Your task is to copy every line below that contains the word "value".

*** Available data ***

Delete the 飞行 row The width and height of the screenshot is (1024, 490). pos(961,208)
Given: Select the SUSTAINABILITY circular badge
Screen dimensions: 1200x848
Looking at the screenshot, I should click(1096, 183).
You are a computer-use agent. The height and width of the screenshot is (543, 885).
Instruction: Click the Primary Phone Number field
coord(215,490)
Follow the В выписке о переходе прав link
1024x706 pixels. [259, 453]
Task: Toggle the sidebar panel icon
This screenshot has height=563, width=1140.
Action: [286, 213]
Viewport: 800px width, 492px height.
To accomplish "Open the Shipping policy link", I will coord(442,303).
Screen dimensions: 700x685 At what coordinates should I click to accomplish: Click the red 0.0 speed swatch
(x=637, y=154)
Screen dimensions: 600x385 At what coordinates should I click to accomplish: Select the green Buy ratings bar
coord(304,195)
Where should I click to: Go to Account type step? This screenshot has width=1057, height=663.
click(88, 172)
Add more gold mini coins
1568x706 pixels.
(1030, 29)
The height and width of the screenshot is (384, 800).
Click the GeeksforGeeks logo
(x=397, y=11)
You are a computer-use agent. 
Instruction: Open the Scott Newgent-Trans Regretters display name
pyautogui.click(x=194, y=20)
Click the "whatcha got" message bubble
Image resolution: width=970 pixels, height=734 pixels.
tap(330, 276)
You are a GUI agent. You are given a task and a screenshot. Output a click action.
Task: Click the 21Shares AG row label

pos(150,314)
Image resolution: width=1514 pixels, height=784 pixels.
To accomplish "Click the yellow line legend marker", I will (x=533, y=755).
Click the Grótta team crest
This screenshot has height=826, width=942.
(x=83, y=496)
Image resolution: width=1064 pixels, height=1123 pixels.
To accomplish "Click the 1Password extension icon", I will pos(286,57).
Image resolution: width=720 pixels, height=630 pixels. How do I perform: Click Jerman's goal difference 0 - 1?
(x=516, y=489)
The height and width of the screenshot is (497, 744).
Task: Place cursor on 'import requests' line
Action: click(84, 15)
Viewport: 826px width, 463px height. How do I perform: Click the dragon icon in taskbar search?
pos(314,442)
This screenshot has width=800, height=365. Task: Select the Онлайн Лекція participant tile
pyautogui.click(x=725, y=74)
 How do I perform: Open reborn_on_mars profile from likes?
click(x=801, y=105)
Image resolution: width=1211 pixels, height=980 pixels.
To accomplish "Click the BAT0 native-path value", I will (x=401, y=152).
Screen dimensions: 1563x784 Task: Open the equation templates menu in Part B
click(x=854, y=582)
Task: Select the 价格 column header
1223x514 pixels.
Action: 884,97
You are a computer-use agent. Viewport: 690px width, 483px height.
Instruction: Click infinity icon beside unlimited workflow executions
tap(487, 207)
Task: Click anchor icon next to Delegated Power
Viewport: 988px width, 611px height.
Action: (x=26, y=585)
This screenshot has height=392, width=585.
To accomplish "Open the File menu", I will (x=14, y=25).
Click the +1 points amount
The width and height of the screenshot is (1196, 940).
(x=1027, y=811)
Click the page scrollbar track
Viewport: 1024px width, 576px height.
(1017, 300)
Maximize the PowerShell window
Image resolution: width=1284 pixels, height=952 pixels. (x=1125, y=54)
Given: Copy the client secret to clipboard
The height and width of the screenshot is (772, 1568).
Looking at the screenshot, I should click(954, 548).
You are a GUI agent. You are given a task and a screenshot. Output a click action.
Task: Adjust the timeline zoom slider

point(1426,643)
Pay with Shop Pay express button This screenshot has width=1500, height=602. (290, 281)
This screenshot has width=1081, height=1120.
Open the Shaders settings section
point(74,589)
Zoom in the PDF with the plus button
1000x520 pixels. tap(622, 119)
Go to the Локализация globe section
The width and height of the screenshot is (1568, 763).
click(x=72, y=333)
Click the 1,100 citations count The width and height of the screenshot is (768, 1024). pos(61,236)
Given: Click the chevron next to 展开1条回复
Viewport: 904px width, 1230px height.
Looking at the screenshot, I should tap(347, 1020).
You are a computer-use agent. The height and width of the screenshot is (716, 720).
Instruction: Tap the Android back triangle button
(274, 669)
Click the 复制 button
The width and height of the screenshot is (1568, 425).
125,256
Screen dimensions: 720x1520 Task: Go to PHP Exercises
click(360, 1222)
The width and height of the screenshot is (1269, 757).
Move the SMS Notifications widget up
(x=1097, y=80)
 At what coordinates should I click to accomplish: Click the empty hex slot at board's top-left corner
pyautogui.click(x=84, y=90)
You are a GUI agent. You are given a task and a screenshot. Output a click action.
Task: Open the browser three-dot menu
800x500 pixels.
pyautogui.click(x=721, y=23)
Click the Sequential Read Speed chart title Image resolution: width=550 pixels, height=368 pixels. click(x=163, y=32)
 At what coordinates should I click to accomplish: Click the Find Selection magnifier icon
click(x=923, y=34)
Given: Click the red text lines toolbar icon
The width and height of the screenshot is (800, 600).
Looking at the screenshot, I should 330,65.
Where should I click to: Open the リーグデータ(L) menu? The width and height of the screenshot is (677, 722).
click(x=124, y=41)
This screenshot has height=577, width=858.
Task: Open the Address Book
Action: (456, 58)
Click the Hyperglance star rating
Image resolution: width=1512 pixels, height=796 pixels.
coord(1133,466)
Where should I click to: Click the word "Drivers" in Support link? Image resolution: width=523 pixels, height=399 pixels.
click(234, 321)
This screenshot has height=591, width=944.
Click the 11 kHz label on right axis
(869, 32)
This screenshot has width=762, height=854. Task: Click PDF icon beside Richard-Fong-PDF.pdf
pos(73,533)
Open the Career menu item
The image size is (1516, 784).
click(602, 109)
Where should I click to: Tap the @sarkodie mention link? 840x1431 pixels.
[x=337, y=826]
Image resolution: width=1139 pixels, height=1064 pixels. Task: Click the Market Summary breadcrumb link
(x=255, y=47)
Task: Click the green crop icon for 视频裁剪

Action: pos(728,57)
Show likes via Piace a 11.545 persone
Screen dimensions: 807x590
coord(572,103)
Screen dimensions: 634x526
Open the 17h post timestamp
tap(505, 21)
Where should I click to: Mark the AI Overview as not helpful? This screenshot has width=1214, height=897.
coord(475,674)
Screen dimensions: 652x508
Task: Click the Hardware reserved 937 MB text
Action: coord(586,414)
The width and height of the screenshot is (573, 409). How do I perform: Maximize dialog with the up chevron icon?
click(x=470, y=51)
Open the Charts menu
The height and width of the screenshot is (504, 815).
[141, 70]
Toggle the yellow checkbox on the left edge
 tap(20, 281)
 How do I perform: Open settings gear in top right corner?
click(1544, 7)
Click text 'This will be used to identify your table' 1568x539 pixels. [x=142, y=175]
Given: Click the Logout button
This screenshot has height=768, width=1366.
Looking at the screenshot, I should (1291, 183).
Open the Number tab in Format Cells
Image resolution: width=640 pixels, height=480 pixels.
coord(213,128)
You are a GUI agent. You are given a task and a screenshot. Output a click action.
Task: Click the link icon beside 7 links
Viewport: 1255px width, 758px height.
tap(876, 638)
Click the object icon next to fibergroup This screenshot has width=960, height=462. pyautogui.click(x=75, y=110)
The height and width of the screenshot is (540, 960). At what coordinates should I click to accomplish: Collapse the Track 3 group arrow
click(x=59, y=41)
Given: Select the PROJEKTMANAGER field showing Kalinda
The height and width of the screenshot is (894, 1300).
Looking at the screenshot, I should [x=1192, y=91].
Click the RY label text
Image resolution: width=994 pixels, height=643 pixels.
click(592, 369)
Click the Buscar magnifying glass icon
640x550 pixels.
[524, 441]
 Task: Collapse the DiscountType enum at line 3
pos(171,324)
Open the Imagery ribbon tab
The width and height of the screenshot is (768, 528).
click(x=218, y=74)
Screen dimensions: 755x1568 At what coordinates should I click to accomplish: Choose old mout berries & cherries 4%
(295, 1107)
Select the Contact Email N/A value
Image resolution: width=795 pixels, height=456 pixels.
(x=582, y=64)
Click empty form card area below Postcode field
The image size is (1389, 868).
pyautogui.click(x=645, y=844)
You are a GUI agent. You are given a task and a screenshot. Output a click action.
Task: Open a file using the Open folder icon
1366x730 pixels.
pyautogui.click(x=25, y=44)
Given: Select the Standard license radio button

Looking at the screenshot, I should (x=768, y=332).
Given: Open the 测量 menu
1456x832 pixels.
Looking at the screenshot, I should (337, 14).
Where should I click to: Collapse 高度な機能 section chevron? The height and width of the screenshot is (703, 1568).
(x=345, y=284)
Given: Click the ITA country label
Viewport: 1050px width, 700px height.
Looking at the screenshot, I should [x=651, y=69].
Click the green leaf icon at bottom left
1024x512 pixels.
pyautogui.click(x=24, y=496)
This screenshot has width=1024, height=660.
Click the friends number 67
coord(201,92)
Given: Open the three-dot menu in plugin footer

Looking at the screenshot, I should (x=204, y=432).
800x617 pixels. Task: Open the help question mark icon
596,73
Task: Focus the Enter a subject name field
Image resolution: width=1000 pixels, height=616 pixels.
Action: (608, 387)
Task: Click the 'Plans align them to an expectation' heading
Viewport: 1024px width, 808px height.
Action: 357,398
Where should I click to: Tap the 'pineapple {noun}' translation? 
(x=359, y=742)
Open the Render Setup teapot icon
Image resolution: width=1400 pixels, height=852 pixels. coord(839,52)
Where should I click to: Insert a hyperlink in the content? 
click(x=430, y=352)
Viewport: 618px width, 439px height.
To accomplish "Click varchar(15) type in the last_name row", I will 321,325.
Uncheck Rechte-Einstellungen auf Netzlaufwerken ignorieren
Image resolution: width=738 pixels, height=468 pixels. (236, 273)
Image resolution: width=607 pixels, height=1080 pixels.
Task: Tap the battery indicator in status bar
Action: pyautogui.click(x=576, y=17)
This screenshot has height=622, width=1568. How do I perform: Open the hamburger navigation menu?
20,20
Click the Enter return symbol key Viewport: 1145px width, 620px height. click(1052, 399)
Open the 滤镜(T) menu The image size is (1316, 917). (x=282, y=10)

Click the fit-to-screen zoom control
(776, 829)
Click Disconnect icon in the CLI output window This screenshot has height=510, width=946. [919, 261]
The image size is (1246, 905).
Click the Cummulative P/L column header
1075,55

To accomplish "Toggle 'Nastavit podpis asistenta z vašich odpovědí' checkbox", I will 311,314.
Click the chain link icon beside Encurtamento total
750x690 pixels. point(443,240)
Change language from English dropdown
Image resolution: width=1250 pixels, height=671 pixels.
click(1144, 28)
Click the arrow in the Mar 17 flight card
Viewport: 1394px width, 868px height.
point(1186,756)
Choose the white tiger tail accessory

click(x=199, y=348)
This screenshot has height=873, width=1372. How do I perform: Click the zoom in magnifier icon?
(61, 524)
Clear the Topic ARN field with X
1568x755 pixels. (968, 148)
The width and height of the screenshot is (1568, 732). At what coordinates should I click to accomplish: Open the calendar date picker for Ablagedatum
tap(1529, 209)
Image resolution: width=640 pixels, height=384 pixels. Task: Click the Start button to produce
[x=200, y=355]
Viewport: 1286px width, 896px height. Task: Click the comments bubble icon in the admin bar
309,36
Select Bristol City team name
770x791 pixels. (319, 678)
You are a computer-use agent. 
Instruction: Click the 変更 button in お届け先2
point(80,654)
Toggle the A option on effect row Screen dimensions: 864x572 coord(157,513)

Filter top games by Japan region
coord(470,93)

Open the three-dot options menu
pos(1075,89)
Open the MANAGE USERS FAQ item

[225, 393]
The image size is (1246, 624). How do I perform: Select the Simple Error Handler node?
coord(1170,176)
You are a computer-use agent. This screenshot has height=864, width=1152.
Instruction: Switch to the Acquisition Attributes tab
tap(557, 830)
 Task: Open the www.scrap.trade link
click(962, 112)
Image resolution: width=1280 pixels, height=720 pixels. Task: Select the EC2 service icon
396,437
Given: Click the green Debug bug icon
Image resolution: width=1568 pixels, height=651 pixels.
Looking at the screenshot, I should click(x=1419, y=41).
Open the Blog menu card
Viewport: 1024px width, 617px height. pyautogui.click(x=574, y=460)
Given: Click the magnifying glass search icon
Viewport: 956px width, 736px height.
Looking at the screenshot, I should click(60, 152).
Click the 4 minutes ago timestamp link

*** End of Available data ***

The answer:
To accomplish "Click the BAT0 native-path value", I will (x=401, y=152).
Select the Contact Email N/A value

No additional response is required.